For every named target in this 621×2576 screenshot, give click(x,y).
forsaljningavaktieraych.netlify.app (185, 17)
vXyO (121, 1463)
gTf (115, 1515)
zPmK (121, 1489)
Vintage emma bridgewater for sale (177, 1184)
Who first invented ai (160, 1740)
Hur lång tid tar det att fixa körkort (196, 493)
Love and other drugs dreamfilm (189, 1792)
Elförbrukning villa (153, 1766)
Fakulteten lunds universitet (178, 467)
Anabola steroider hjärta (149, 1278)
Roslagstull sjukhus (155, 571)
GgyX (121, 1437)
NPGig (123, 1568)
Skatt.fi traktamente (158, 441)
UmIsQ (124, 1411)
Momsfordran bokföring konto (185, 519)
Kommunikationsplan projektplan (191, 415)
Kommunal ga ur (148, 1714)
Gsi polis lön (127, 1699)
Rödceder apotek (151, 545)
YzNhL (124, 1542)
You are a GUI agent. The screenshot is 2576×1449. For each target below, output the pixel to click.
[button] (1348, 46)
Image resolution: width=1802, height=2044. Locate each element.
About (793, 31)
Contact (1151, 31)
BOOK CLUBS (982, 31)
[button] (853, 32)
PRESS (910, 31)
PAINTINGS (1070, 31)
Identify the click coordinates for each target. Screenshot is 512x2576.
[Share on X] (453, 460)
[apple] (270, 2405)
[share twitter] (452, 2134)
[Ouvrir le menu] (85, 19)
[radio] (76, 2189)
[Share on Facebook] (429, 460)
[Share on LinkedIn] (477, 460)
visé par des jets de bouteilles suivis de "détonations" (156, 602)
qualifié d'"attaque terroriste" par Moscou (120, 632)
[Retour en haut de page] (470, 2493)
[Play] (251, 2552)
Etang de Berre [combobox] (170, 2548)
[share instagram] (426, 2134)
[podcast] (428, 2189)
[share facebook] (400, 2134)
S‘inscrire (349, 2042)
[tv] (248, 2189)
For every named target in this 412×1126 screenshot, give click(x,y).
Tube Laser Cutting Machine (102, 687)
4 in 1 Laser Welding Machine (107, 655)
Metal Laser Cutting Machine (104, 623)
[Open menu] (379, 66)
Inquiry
○ ○ ○ ○ ○ ○ ○
> What to produce
Give back each entry so that it matches the original word for word.

> Output of the exercise
For every named target in this 621×2576 screenshot, give click(x,y).
forsaljningavaktieraych.netlify.app (185, 17)
vXyO (121, 1463)
gTf (115, 1515)
zPmK (121, 1489)
Vintage emma bridgewater for sale (177, 1184)
Who first invented ai (160, 1740)
Hur lång tid tar det att fixa körkort (196, 493)
Love and other drugs dreamfilm (189, 1792)
Elförbrukning villa (153, 1766)
Fakulteten lunds universitet (178, 467)
Anabola steroider hjärta (149, 1278)
Roslagstull sjukhus (155, 571)
GgyX (121, 1437)
NPGig (123, 1568)
Skatt.fi traktamente (158, 441)
UmIsQ (124, 1411)
Momsfordran bokföring konto (185, 519)
Kommunikationsplan projektplan (191, 415)
Kommunal ga ur (148, 1714)
Gsi polis lön (127, 1699)
Rödceder apotek (151, 545)
YzNhL (124, 1542)
You are a GUI agent. The screenshot is 2576×1449. For each target below, output the pixel to click.
[button] (1348, 46)
Image resolution: width=1802, height=2044. Locate each element.
About (793, 31)
Contact (1151, 31)
BOOK CLUBS (982, 31)
[button] (853, 32)
PRESS (910, 31)
PAINTINGS (1070, 31)
Identify the click coordinates for each target. Screenshot is 512x2576.
[Share on X] (453, 460)
[apple] (270, 2405)
[share twitter] (452, 2134)
[Ouvrir le menu] (85, 19)
[radio] (76, 2189)
[Share on Facebook] (429, 460)
[Share on LinkedIn] (477, 460)
visé par des jets de bouteilles suivis de "détonations" (156, 602)
qualifié d'"attaque terroriste" par Moscou (120, 632)
[Retour en haut de page] (470, 2493)
[Play] (251, 2552)
Etang de Berre [combobox] (170, 2548)
[share instagram] (426, 2134)
[podcast] (428, 2189)
[share facebook] (400, 2134)
S‘inscrire (349, 2042)
[tv] (248, 2189)
For every named target in this 412×1126 screenshot, give click(x,y).
Tube Laser Cutting Machine (102, 687)
4 in 1 Laser Welding Machine (107, 655)
Metal Laser Cutting Machine (104, 623)
[Open menu] (379, 66)
Inquiry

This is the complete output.